Quand les temps étaient difficiles, avant, on n’avait pas le droit d’en parler; ça risquait de déranger le bonheur ou l’apparence de bonheur des autres. Tyrannie du positivisme. Alors, si, maintenant, l’époque vous procure cet anachronique sentiment de sécurité, c’est là exactement ce qui deviendra inaudible. Comment ça pourrait bien aller, alors que tant souffrent autour de vous, et dont vous n’êtes même pas en train de vous occuper, à leur faire des biscuits, à les divertir, à les écouter, à satisfaire leurs besoins, à soulager leur anxiété au cas par cas, selon la formule qui fonctionne pour chacun? La double contrainte opère en tout temps pour les femmes, pandémie ou non. On exige d’elles qu’elles prennent soin des autres; on ne les reconnaît pas quand elles le font; on les condamne quand elles ne le font pas : division sexuelle du travail.

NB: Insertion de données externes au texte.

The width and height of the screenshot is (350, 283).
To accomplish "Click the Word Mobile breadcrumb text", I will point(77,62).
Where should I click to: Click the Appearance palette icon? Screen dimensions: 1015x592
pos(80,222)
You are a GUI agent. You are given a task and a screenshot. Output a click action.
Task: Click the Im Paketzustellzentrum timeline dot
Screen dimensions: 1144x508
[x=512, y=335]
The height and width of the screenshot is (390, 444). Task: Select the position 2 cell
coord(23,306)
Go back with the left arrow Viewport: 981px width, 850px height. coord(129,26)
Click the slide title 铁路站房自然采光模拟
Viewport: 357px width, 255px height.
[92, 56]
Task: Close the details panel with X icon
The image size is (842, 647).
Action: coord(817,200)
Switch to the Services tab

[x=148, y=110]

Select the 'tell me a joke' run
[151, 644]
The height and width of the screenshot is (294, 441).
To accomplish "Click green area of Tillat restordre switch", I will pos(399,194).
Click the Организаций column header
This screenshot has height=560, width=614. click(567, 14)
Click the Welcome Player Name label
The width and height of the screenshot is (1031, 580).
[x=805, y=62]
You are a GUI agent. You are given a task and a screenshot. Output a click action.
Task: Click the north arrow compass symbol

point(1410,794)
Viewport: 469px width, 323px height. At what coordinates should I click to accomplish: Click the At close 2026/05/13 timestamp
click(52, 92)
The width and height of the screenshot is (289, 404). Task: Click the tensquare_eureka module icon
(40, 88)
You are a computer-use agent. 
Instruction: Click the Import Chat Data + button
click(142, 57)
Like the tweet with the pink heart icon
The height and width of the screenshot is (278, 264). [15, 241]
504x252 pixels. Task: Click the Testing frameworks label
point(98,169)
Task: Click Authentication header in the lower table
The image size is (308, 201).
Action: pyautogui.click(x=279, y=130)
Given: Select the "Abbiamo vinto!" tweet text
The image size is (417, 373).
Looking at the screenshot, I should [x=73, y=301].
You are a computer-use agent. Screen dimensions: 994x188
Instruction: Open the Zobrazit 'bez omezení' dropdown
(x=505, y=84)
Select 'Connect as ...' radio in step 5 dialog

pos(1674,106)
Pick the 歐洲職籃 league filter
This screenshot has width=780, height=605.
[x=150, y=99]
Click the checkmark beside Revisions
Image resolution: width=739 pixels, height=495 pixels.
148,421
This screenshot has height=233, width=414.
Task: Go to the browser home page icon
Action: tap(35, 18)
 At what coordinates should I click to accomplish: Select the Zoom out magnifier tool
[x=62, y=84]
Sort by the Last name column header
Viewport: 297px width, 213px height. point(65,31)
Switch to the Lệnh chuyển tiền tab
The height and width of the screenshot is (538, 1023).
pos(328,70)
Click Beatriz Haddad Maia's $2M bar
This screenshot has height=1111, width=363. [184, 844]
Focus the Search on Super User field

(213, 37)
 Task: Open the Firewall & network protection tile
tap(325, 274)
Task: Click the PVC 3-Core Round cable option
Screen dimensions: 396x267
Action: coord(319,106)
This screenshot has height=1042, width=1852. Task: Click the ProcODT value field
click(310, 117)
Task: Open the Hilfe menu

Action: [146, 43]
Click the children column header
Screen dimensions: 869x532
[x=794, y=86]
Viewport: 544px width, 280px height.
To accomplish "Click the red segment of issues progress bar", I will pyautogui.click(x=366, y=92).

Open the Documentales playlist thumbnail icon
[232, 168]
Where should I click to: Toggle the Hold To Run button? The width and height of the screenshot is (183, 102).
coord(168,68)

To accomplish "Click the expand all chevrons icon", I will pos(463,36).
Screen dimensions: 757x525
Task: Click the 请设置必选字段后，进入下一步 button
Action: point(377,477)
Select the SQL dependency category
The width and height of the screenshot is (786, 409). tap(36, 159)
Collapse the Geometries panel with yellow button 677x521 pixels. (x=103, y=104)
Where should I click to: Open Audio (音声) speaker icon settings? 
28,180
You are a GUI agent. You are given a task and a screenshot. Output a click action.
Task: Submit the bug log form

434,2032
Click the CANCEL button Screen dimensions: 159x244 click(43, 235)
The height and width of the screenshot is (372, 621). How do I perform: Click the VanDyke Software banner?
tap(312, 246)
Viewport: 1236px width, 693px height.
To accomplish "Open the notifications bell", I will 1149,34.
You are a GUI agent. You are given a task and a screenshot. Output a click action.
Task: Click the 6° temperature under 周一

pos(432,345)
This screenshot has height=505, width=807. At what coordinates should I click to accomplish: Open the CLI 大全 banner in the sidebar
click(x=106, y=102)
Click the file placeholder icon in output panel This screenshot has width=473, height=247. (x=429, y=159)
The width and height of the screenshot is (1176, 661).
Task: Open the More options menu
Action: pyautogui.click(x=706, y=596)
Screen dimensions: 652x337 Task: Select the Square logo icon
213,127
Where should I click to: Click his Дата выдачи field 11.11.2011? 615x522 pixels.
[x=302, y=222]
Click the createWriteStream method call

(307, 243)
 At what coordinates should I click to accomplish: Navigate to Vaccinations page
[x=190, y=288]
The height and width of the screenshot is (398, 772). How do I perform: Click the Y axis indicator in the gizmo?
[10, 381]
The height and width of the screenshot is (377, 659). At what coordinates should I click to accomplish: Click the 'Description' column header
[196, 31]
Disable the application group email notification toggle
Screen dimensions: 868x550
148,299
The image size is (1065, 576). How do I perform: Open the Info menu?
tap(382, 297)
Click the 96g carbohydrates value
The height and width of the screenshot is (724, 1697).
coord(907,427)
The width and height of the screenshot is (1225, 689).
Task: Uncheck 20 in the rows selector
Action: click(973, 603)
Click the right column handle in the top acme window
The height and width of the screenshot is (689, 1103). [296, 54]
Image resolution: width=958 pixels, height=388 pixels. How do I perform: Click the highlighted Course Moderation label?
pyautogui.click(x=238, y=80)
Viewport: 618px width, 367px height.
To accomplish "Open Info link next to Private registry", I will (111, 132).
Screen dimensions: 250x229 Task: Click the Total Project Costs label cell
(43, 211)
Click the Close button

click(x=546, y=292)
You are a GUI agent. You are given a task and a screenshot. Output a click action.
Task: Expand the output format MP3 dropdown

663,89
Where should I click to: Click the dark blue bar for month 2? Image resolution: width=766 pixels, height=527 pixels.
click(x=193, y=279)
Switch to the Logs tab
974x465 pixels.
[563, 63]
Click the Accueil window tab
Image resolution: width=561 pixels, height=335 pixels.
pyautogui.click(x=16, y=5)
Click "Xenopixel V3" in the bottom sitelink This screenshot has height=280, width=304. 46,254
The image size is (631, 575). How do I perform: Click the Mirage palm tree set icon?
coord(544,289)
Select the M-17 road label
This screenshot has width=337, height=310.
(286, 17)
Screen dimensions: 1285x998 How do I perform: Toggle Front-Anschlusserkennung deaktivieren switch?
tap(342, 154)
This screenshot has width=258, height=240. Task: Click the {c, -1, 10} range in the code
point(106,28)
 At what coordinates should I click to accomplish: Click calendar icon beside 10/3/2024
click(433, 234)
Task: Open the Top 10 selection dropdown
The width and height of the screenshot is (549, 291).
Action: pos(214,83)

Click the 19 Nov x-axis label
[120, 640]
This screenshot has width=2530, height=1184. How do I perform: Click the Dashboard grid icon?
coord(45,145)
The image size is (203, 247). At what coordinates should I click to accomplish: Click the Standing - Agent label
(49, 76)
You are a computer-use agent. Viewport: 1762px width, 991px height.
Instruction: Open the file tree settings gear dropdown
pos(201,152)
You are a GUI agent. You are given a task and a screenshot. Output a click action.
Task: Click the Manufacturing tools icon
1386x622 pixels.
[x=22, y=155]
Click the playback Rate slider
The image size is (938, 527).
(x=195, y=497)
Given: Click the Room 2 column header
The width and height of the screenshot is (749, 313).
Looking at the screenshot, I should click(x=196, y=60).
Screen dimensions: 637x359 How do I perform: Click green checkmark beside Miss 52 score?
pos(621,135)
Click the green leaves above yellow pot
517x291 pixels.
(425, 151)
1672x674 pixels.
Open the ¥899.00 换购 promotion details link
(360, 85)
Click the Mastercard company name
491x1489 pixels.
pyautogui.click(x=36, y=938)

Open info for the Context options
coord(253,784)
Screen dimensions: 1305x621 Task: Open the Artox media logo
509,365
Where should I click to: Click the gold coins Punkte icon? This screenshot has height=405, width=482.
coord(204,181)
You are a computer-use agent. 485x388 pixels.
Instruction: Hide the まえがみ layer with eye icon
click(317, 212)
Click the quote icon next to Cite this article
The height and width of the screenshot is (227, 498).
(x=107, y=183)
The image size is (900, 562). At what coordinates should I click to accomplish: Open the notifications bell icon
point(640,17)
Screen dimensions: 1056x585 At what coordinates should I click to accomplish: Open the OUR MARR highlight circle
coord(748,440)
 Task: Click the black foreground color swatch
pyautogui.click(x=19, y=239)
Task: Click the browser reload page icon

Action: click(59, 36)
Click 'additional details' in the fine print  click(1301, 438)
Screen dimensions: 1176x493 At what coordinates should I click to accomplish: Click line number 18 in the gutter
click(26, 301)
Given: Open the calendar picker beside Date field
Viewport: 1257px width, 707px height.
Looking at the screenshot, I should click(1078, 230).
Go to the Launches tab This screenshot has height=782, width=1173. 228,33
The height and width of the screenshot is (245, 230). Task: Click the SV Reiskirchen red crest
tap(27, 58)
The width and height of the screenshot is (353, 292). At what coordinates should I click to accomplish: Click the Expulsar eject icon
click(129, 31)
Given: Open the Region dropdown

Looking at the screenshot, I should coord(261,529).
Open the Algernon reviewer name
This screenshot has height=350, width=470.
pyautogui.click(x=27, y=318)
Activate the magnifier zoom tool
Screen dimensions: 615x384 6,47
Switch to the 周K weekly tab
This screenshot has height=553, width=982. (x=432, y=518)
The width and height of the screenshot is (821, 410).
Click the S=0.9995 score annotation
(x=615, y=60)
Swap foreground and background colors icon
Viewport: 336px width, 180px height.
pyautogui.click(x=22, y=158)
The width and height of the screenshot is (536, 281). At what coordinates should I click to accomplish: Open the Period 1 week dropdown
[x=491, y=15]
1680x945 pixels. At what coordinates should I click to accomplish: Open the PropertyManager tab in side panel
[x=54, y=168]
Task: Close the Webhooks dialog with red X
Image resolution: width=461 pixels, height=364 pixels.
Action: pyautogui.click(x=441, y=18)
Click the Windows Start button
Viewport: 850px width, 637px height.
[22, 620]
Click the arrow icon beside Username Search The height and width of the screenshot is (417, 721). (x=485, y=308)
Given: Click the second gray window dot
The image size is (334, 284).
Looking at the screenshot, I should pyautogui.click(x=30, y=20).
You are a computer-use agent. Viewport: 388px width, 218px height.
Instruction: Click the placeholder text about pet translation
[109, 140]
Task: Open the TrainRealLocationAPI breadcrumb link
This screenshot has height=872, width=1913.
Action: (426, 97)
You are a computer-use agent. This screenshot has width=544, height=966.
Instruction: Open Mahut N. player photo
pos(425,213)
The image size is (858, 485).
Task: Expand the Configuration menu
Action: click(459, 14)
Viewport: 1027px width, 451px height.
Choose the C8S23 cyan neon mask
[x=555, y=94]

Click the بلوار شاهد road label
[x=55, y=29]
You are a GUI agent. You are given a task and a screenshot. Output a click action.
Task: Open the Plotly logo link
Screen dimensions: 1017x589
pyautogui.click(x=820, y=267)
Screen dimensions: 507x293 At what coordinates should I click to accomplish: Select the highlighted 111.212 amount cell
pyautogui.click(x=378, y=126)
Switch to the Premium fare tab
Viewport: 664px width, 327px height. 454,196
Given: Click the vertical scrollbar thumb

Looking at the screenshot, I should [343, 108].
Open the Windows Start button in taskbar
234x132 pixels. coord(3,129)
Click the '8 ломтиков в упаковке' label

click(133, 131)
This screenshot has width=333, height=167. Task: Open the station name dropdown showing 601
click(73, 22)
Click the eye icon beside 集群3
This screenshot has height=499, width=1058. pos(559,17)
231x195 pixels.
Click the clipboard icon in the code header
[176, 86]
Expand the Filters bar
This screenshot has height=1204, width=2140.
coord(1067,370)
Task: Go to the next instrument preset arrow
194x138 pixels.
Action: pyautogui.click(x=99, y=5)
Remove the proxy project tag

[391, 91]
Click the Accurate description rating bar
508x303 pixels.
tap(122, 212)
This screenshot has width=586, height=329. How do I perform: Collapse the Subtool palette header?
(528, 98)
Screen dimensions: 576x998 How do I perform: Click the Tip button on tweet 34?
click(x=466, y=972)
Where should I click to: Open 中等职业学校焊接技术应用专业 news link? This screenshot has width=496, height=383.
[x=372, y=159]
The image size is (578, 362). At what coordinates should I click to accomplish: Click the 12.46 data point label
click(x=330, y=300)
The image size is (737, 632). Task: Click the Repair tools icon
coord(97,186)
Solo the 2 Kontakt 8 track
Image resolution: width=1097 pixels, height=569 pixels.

Quand on a subi de l’abus, surtout que le rapport de l’OMS a confirmé ce que les féministes avaient documenté depuis longtemps, à savoir que le lieu où l’on devrait se sentir le plus en sécurité est précisément le plus dangereux pour une femme, et qu’on a eu la chance de s’en sortir, on peut apprécier le confinement actuel, gage de paix inattendu. Un privilège fondé sur la mémoire des conditions d’existence de celles qui sont aujourd’hui doublement confinées, de l’extérieur et non plus seulement de l’intérieur, entre quatre murs où, vive ou sourde, ruisselle la terreur; on sait dans tous les membres de son corps qu’on aurait pu s’y trouver à leur place. Être en survie quand tout s’agite autour de soi dans une course à la réussite obligée, ce n’est pas comme être en survie en même temps que la terre entière. La crise n’est pas effrayante : on la connaît trop intimement, et ça ne s’oublie pas. Mais le confinement ne sera pas léger pour autant. L’attention au fait d’être à l’abri pour la première fois de sa vie, retraite bienfaisante, espace pour exister, en soi et pour soi, est l’immunité propre à la survivance. Une prémunition qui permet de respirer.